Liposuction is indicated for patients with general lower-body fat or more localized large deposits of fat at the knees, on the arms, on the thighs, or on the stomach as opposed to those with general diffuse pain. In those patients, liposuction is considered a risky operation, requiring about a week of care in the plastic surgery department.

Surgical operation

Excision of isolated painful lipomas that are pressing and causing numbness and tingling, while not preventive, is useful in ameliorating local symptoms of pain.


The following consultations may be warranted:

  • Psychiatrist: Depression and other psychosomatic symptoms are associated with Dercum disease (adiposis dolorosa). Many patients find they are misjudged and require psychological support.

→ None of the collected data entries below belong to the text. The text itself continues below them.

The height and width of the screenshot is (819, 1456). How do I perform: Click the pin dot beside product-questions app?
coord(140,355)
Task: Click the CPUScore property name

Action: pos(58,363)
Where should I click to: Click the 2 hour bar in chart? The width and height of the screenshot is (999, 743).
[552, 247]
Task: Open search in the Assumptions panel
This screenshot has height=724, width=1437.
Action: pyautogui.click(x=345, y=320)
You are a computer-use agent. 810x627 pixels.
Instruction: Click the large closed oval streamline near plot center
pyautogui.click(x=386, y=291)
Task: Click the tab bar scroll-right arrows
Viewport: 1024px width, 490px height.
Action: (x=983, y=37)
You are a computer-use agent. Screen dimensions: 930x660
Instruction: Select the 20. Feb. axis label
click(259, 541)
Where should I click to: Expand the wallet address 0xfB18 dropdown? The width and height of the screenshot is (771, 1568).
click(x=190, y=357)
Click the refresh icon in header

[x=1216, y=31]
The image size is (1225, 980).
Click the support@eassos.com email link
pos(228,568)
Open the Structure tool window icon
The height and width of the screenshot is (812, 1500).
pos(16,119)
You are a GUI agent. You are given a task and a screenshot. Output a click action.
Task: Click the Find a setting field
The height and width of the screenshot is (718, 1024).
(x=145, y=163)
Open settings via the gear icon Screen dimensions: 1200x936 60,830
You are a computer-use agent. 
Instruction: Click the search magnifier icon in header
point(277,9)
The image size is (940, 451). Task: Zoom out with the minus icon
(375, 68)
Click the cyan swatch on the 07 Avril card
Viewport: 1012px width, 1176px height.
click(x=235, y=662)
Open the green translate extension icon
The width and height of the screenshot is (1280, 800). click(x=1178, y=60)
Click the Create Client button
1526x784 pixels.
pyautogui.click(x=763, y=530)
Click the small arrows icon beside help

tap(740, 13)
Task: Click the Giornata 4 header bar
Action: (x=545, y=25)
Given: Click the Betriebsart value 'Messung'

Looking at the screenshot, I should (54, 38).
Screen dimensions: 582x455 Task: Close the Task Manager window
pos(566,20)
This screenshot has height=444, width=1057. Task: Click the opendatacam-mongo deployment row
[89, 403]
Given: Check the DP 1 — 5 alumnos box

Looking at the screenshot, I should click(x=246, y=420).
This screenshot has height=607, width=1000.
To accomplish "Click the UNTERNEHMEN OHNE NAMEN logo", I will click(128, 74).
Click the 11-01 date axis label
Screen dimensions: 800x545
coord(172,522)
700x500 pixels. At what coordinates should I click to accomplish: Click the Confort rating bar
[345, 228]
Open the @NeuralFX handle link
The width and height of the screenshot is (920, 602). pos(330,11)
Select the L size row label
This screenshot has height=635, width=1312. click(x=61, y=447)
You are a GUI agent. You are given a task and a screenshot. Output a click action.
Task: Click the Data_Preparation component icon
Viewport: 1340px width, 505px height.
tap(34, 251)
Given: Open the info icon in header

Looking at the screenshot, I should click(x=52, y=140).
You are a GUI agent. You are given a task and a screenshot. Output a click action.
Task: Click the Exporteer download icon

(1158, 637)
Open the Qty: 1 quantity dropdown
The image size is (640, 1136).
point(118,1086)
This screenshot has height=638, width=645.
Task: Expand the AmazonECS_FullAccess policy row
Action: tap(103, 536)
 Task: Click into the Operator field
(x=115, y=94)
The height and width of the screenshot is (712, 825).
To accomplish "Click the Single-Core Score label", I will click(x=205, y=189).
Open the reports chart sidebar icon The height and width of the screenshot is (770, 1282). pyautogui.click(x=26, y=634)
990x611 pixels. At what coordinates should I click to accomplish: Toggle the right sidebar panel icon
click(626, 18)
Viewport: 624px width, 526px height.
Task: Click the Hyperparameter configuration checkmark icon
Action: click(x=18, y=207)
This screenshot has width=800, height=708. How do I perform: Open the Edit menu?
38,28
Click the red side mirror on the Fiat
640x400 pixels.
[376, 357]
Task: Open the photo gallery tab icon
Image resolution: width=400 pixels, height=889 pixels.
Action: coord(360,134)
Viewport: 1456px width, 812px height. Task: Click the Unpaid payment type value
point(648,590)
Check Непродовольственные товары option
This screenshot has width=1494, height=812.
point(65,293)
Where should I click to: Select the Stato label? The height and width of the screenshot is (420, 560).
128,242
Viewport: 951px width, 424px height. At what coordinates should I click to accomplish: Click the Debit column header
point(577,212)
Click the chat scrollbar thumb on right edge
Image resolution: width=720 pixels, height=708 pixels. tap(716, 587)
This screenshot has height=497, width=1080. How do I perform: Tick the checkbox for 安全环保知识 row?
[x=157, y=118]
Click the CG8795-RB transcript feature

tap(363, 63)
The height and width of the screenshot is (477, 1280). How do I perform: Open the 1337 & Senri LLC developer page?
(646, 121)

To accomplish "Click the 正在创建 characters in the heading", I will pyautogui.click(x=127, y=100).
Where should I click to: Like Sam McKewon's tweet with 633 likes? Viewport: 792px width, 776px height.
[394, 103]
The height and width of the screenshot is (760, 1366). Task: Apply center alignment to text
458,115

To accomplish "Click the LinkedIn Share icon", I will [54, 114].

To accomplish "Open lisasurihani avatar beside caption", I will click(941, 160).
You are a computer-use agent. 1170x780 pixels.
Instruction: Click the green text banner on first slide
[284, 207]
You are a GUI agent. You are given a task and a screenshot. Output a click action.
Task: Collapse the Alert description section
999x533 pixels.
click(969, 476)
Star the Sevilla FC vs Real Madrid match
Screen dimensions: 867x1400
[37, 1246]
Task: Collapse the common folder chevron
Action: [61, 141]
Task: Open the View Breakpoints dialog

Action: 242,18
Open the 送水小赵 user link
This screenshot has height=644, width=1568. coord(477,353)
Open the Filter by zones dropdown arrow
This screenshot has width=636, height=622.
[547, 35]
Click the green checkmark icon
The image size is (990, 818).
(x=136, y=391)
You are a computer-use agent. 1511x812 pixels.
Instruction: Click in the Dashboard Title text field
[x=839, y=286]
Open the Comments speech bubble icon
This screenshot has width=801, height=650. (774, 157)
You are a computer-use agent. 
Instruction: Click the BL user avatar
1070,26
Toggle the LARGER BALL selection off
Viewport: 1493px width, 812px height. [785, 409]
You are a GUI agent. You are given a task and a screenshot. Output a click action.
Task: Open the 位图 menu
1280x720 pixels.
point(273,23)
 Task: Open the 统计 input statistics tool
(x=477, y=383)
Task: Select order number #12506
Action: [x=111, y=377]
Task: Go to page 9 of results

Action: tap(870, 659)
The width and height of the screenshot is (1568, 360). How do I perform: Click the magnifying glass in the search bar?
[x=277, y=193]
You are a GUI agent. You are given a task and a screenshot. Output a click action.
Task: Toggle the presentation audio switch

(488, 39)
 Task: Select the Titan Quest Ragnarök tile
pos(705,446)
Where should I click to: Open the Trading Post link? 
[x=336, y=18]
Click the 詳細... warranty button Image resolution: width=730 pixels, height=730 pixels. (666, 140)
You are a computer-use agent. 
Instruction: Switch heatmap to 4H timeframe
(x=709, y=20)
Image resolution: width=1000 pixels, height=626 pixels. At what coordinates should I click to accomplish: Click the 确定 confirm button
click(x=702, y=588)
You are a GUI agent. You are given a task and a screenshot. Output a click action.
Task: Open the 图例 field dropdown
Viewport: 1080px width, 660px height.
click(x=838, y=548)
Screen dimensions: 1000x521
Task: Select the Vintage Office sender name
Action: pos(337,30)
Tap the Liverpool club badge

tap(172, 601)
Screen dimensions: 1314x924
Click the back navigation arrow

  • Rheumatologist: A rheumatologic consultation is warranted to rule out osteoarthritis and fibromyalgia.

  • Endocrinologist: An endocrinologic etiology, such as hypothyroidism and Cushing syndrome, should be ruled out.


Experience shows that lasting weight reduction by changing the diet is difficult to achieve and does not appreciably affect the pain.


Light physical activity may worsen symptoms because of the stiffness experienced after periods of rest and minimal activity. Patients should avoid monotonous, static work and physical and psychological stress.



Medication Summary

Traditional management of Dercum disease (adiposis dolorosa) has been largely unsatisfactory relying on weight reduction and surgical excision of particularly troublesome lesions. Even at the present time, no known drug can change the course of the disease, and available treatments are only symptomatic. However, in two reported cases, INF alfa-2b induced long-term relief of pain in 2 patients with Dercum disease (adiposis dolorosa) and chronic hepatitis C (see Medical Care).


Class Summary

These agents have anti-inflammatory properties and cause profound and varied metabolic effects. They modify the body's immune response to diverse stimuli.

Prednisone (Meticorten, Orasone, Deltasone, Sterapred)

Prednisone may provide pain relief. Caution should be used because the adverse effects may outweigh the benefits. Prednisone is an immunosuppressant for treatment of autoimmune disorders; it may decrease inflammation by reversing increased capillary permeability and suppressing PMN activity. Prednisone stabilizes lysosomal membranes and suppresses lymphocyte and antibody production.


Class Summary

Lidocaine is reported to provide pain relief for 10 hours to several months. The exact mechanism of action is uncertain, and whether it is a central effect or due to its effect on blood flow remains to be elucidated. Cardiac monitoring is required. This should be considered an investigational therapy.

Lidocaine anesthetic (Dilocaine, Xylocaine)

Lidocaine anesthetic decreases permeability to sodium ions in neuronal membranes. This results in inhibition of depolarization, blocking transmission of nerve impulses.


Class Summary

Pain control is essential for quality patient care, and it ensures patient comfort.

Propoxyphene products were withdrawn from the United States market on November 19th, 2010. The withdrawal was based on new data showing QT prolongation at therapeutic doses. For more information, see the FDA MedWatch safety information.

Acetaminophen (FeverAll, Tempra, Aspirin Free Anacin, Tylenol)

Acetaminophen is the drug of choice for pain in patients with documented hypersensitivity to aspirin or NSAIDs, with upper GI tract disease, or who are taking oral anticoagulants.